Reza a lenda que Campinas tem três torcidas: da Ponte Preta, do Guarani, e da Sinfônica Municipal. Se hoje os dois times de futebol estão fora da Série A do Campeonato Brasileiro, a sinfônica permanece firme na primeira divisão de nossas orquestras. O responsável pela façanha inédita de colocar uma formação que não está sediada em uma capital no grupo de elite da música brasileira de concerto foi o maestro mineiro Benito Juarez, que acaba de nos deixar.
Sim, a orquestra já existia antes de Juarez assumir sua chefia. Documentos que vieram à tona em 2014 fazem-na reivindicar o título de primeira formação brasileira no gênero fora de uma capital, e talvez a mais antiga em atividade, pois foi criada em 1929.
Porém, o ponto de virada aconteceu em 1975, quando a prefeitura de Campinas assumiu a gestão da sinfônica e chamou, para comandá-la, um discípulo de Koellreutter que criara os corais de duas importantes universidades brasileiras, a USP e a Unicamp: Benito Juarez.
Logo de cara, Juarez levou a orquestra para tocar o oratório O Messias, de Händel, no Teatro Municipal de São Paulo.
Para dar visibilidade ao grupo, e consolidar seus laços com a comunidade, teve a atitude pioneira de não mantê-lo encerrado exclusivamente nas salas de concerto, e promover apresentações em praças, escolas, presídios – e regeu o Hino Nacional no histórico comício pelas Diretas Já no Vale do Anhangabaú, em 1984 (eu estava presente, e posso dizer que cantei sob a direção de Benito, que pode ser visto regendo de camista amarela, a 0:52.
Ficaram marcadas suas apresentações no Festival Internacional de Inverno de Campos do Jordão sob chuvas de aplausos e reiteradas voltas ao palco, que lhe renderam o apelido (com o qual ele mesmo se divertia, e que gostava de contar aos outros) de “Santos Dumont” (pois, em determinada edição do festival, ele teria dado nada menos do que 14 bis).
Juarez tinha ainda um compromisso com a música brasileira de concerto. Um compositor ao qual esteve especialmente associado foi Almeida Prado, seu colega de Unicamp, que lhe dedicou diversas peças, inclusive a icônica Sinfonia dos Orixás, que Benito gravou.
Seu disco de estreia com a Sinfônica de Campinas, em 1978, sintomaticamente trazia obras de Almeida Prado e da maior glória musical da cidade: Carlos Gomes (ao qual regente e orquestra dedicariam, mais tarde, outro álbum).
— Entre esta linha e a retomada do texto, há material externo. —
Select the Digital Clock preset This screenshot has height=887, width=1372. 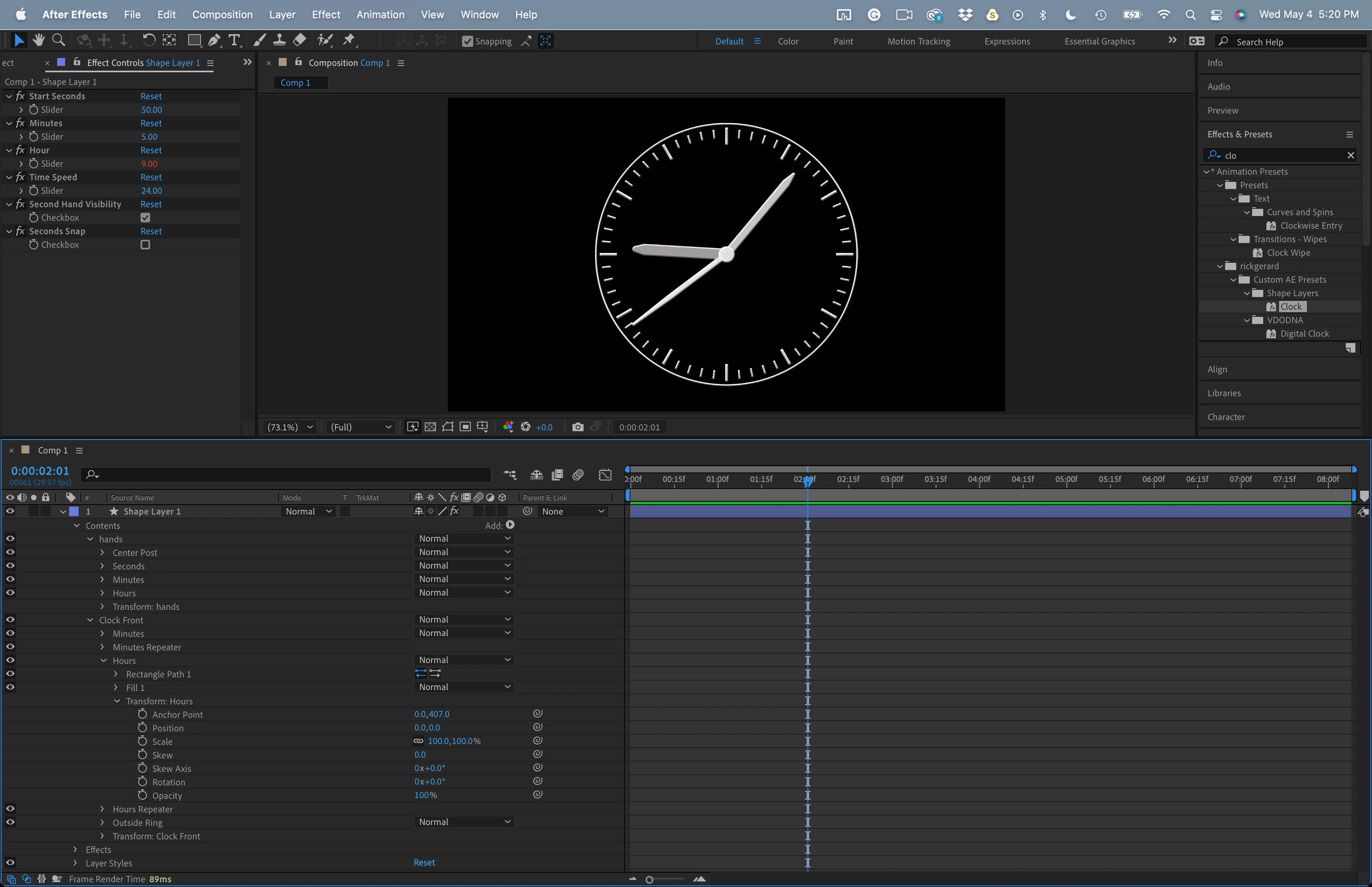pyautogui.click(x=1304, y=334)
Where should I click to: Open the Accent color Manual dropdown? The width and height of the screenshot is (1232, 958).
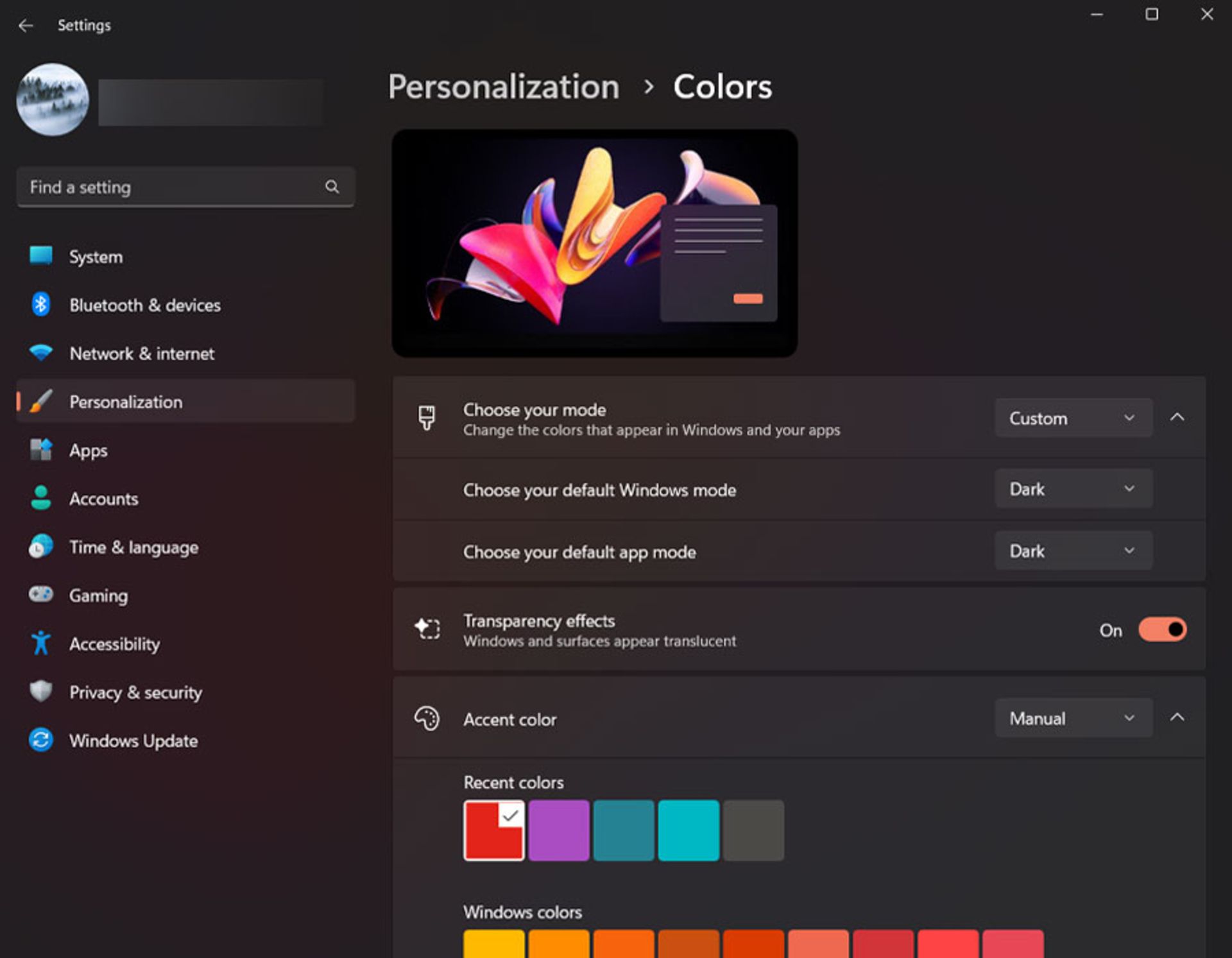click(1073, 718)
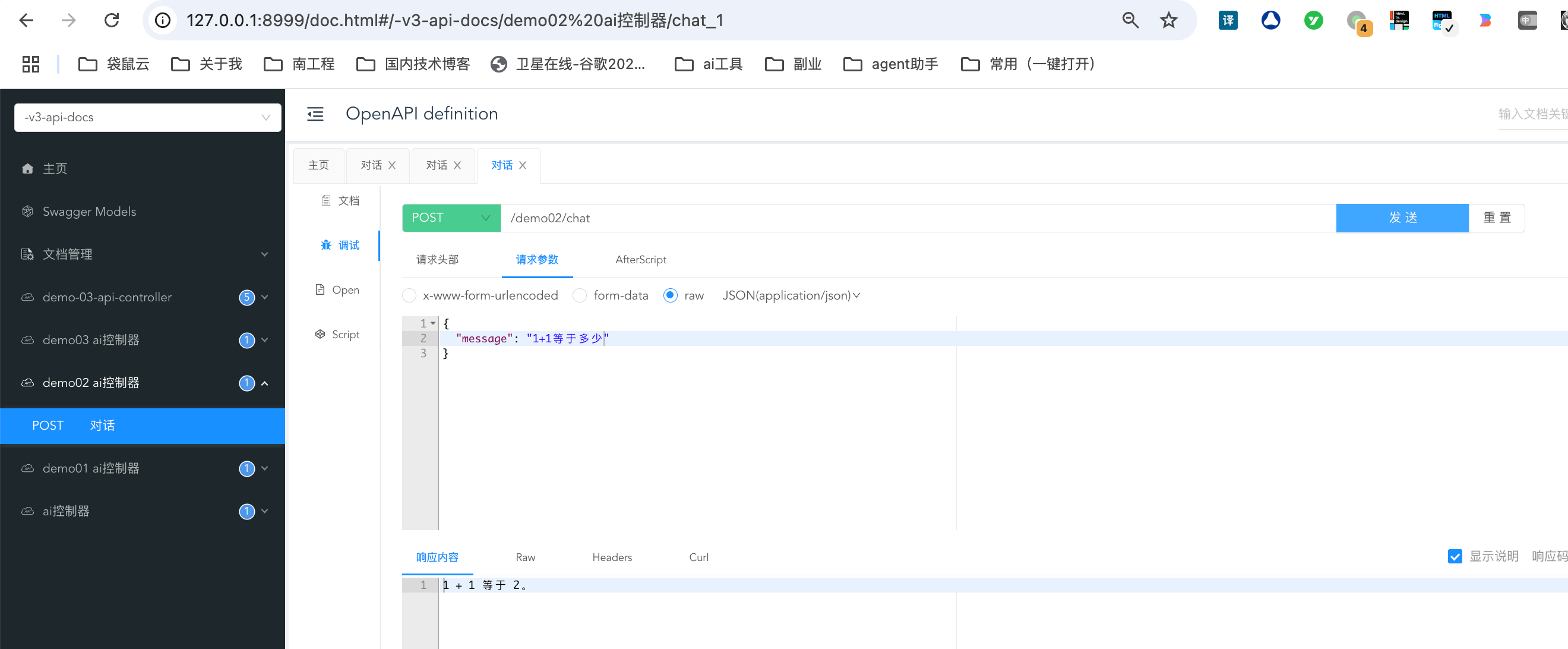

Com Fernando Lopes no auge de sua forma, registrou, em LP, a integral dos concertos para piano e orquestra de Villa-Lobos.
Na década de 1990, fez uma gravação empolgada, já em CD, da Sinfonia de Alberto Nepomuceno, bem como da Sinfonia nº 2, de Camargo Guarnieri.
Outro disco marcante foi Episódio Sinfônico, em que a Sinfônica de Campinas, novamente, executa repertório 100% nacional, com obras de Francisco Braga, Guerra Peixe, Lorenzo Fernandes, Francisco Mignone, Fructuoso Viana e Almeida Prado.
Nos tempos de chefe de departamento de música da Unicamp, Juarez criou o curso de música popular, no qual chamou, para o corpo docente, o maestro Cyro Pereira, sob cuja batuta tocara como violinista, na orquestra da rádio Record. A ligação com a MPB acabou sendo um dos pontos fortes de sua atividade, em uma época na qual atuar com músicos “populares” ainda era algo estigmatizado para músicos “eruditos” no Brasil. Benito esteve presente em discos de Egberto Gismonti, incluindo a regência da versão mais clássica da obra mais conhecida deste músico: Palhaço, no disco Circense.
Quando o casamento de 25 anos com a Orquestra Sinfônica Municipal de Campinas acabou, em 2001 (de forma infelizmente conturbada), Juarez teve energia suficiente para fundar, logo em seguida, a Banda Sinfônica do Exército Brasileiro.
O legado de sua personalidade forte, carisma e gosto eclético vê-se refletido nos filhos que seguiram carreira musical: André Juarez, virtuose do vibrafone; Tiago Pinheiro, refinado cantor e regente coral; e Carmina Juarez, voz de destaque da música popular.